Finding comfort in food, a lesson from Nora Ephron’s “Heartburn”

“Food, I think, is my favorite thing,” Nora Ephron once said to Vogue’s food critic Jeffrey Steingarten, during an interview in her Upper East Side kitchen, “When I go somewhere, I have no desire whatsoever to see a famous Renaissance painting. I only want to go to the market and I only want to go to the restaurants. It’s all I care about.”

Nora Ephron always knew best, especially when it came to food. Her quips and one-liners have always been a source of comfort. On a bad day, there’s nothing a bowl of pasta — my carb of choice — and a Nora Ephron movie can’t salvage, or at least until the credits roll. As for Ephron, she’d turn to potatoes — her carb of choice — when life got sharp around the edges, and wallowed in a bowl of buttery mashed comfort. At least, that’s what she wrote in her 1983 autobiographical novel “Heartburn,” a book that is as much a lesson on hauling yourself out of heartache as it is on mastering the perfect vinaigrette. In “Heartburn,” she recounts the end to her second marriage. At seven months pregnant, she finds out her husband has taken a lover, leaving her with nothing but a baby on the way and her recipe for the perfect vinaigrette. And you’d be a fool to think she’d ever give that to her husband.
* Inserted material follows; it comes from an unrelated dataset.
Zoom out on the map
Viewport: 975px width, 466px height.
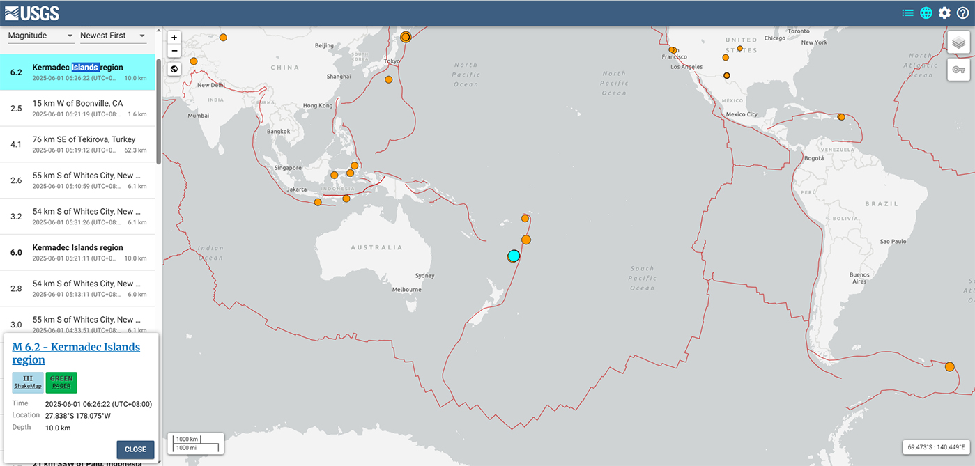point(174,51)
In “Heartburn,” she thinly fictionalized herself as a food writer, scattering recipes throughout the book. As to tip my hat to Ephron on the 10th anniversary of her death, I decided to spend my weekend cooking my way through the pivotal moments of “Heartburn,” starting with the heartache-soothing mashed potatoes, the “you just don’t bump into a vinaigrette that good” vinaigrette, and key lime pie, the latter of which is more than just a sweet ending to Ephron’s legacy. At the end of “Heartburn,” when her marriage was truly at the point of boiling over, a sliver of catharsis was found in a key lime pie, which she threw into her husband’s face with gusto during a dinner party.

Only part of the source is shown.